Repeat word for word the part of the article on the appointment of judges between "The High Court Division’s" and "a curious ending.", inclusive.

_Article_
═══

The High Court Division’s sort of advisory opinion in relation to judges’ appointment in Ragib Rouf Chowdhury case seems to have pushed the limits of judicial activism. The “suggestions” given by the High Court Division in this case may be taken as a good case for judicial adventurism (Nupur Chowdhury, From Judicial Activism to Adventurism, Asia Pacific Journal of Environmental Law, November 2014). On a plain reading, the writ petition seeking “direction” upon certain parties to frame a “guideline” for the appointment of judges in the Supreme Court appears clogged within a quagmire of untouched legal questions, indeterminate parties, half-hearted reasoning and a curious ending.

The untouched question of Locus Standi
The petitioner, as lawyer, became concerned over the current appointment process (p. 2 of the full text judgment available in Supreme Court website), as it is susceptible to “control or influence by or of other organs of the State” (p. 4). Petitioner’s case in brief is that independence of judiciary being a basic structure of the constitution (p. 6), depoliticized  appointment of judges (p. 8) and also the appointment of persons of appropriate intellect and acumen is highly important for earning respect from bar (p. 11-12) and ensuring the independence of judiciary. While a preliminary inquiry into the sufficiency of interest of the persons pursuing a PIL is a norm, nothing of this sort was attempted in this case at all. The Court however had to concede that the petitioner did not come to enforce any the fundamental rights guaranteed under part III of the Constitution (p 31 of the judgment). Had this been the observation, the Court could have reject the writ petition following the “guideline 6” of the recent National Board of Revenue v. Abu Saeed Khan decision of the Appellate Division (18 BLC (AD) 116, para 38) which has cautioned the High Court to see whether public interest litigation turns into a “publicity interest litigation.”

Unsubstantiated opposition to the Commission system 
Most important point of the case, which unfortunately was not hard pressed by the petitioner with necessary elaboration and precision, was whether a system of public announcement of judicial vacancies and call for interest could be a constitutionally viable option. The Supreme Judicial Commission Ordinance issued in 2008 was declared void by the High Court Division (Idrisur Rahman v. Bangladesh 60 DLR (HCD) 714) on the ground that the President could reject the recommendation of the Commission and primacy of the Commission was not ensured there (p. 9).

═══

_Record set_
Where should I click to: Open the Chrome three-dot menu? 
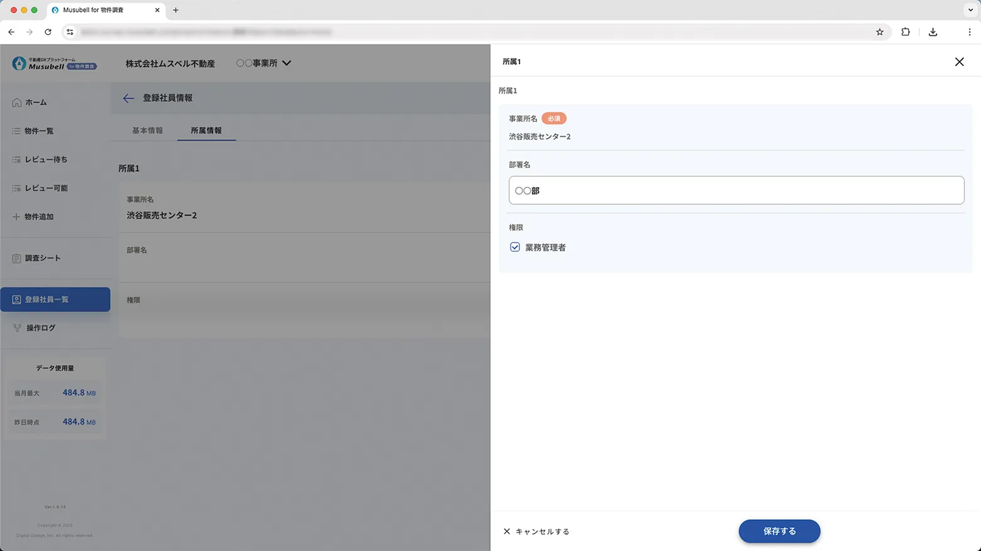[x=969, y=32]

═══

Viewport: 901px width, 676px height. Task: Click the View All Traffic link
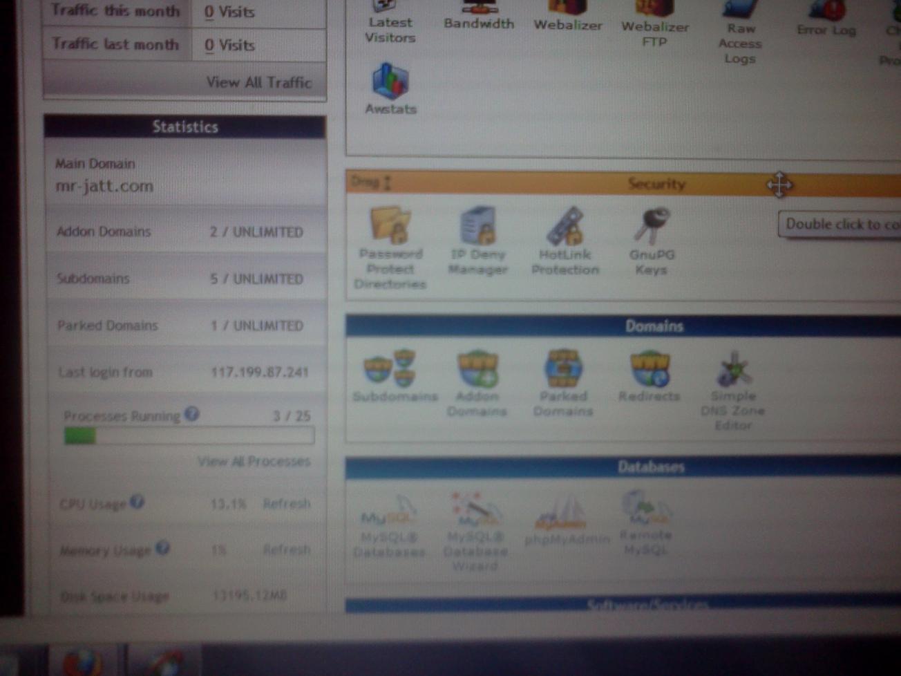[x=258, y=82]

═══

_Problem solution_
The High Court Division’s sort of advisory opinion in relation to judges’ appointment in Ragib Rouf Chowdhury case seems to have pushed the limits of judicial activism. The “suggestions” given by the High Court Division in this case may be taken as a good case for judicial adventurism (Nupur Chowdhury, From Judicial Activism to Adventurism, Asia Pacific Journal of Environmental Law, November 2014). On a plain reading, the writ petition seeking “direction” upon certain parties to frame a “guideline” for the appointment of judges in the Supreme Court appears clogged within a quagmire of untouched legal questions, indeterminate parties, half-hearted reasoning and a curious ending.